Exercise ->
Reproduce the records verbatim, starting with the line containing "Task: Click the XMP/EXPO" and continuing through the line containing "Task: Click the Subject input field".

Stored data ->
::::
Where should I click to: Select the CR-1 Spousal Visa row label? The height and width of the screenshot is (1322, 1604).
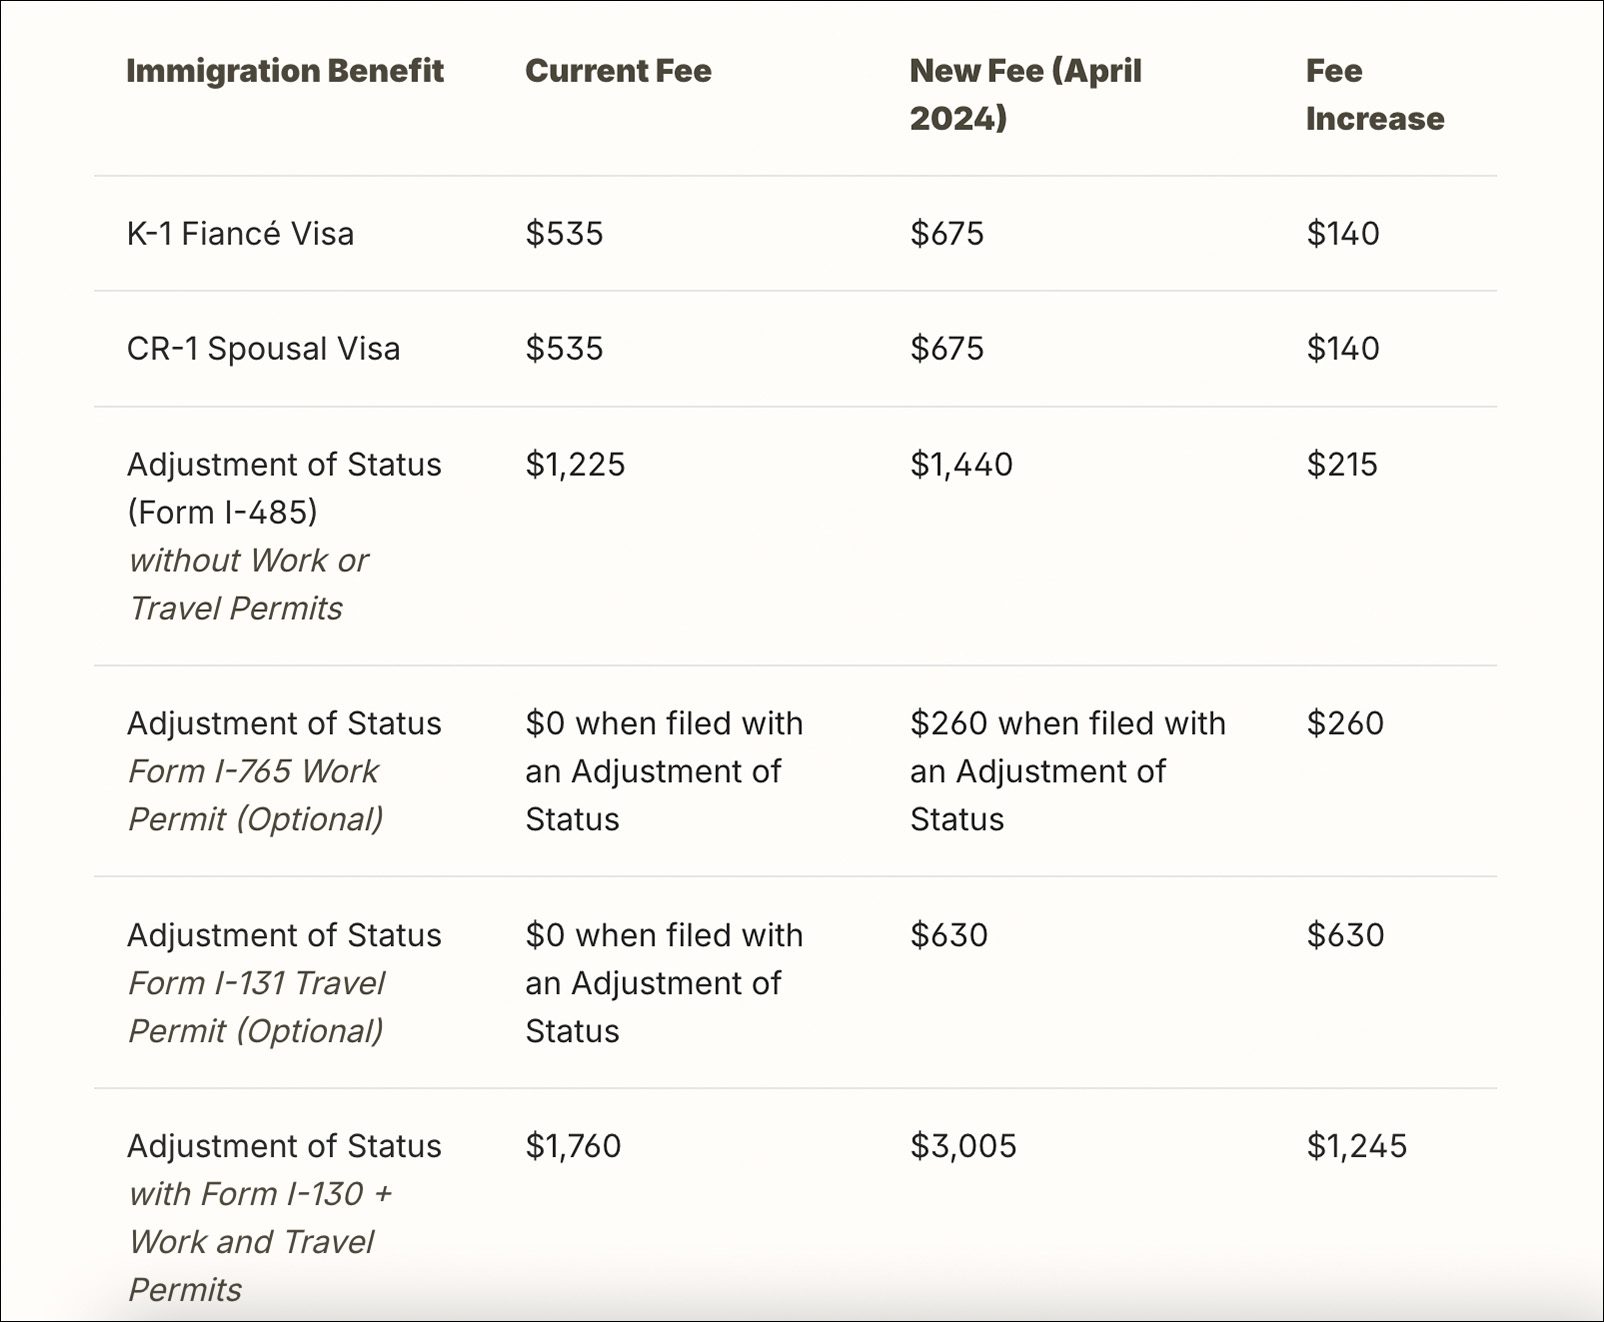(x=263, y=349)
::::
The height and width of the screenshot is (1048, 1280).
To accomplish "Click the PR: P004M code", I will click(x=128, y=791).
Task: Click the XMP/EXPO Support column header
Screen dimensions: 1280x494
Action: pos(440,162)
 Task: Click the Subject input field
::::
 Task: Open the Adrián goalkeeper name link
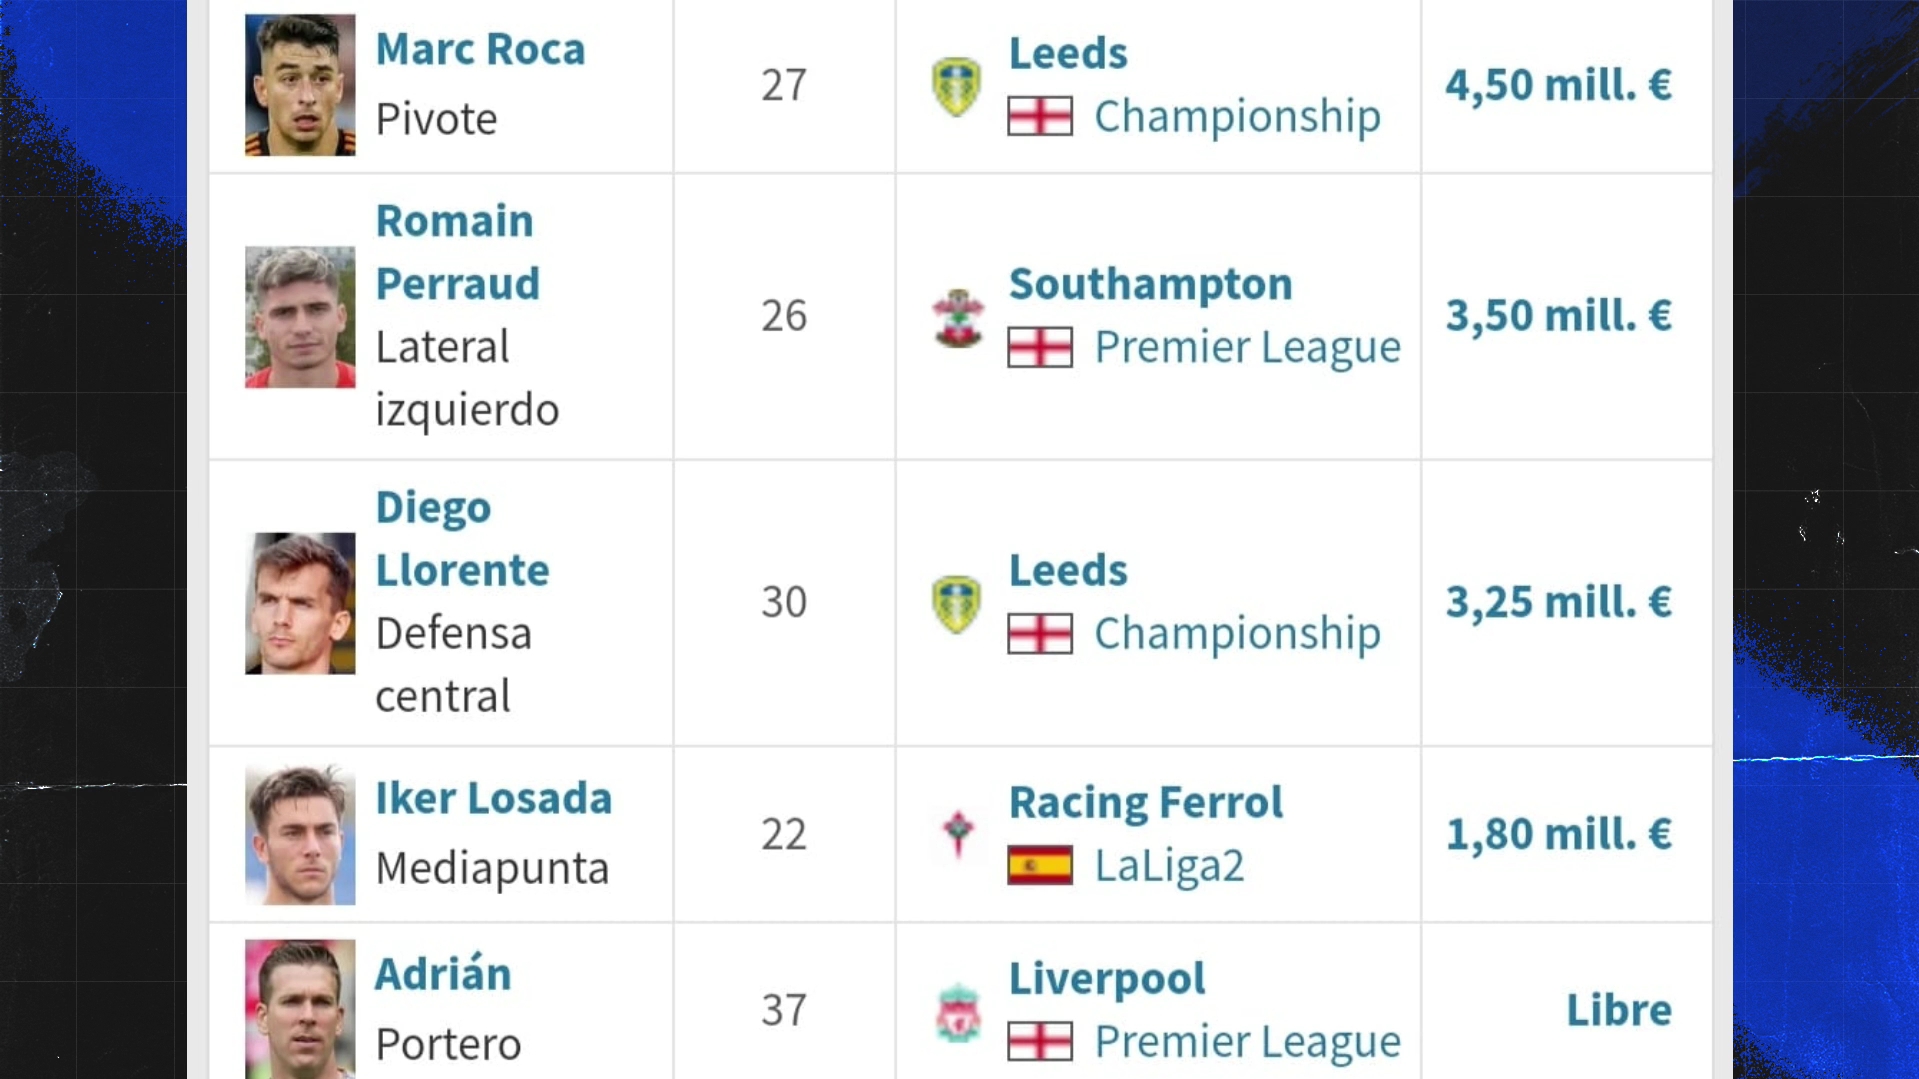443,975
::::
Output of the exercise ->
Task: Click the XMP/EXPO Support column header
Screen dimensions: 1280x494
Action: pos(440,162)
 Task: Click the Subject input field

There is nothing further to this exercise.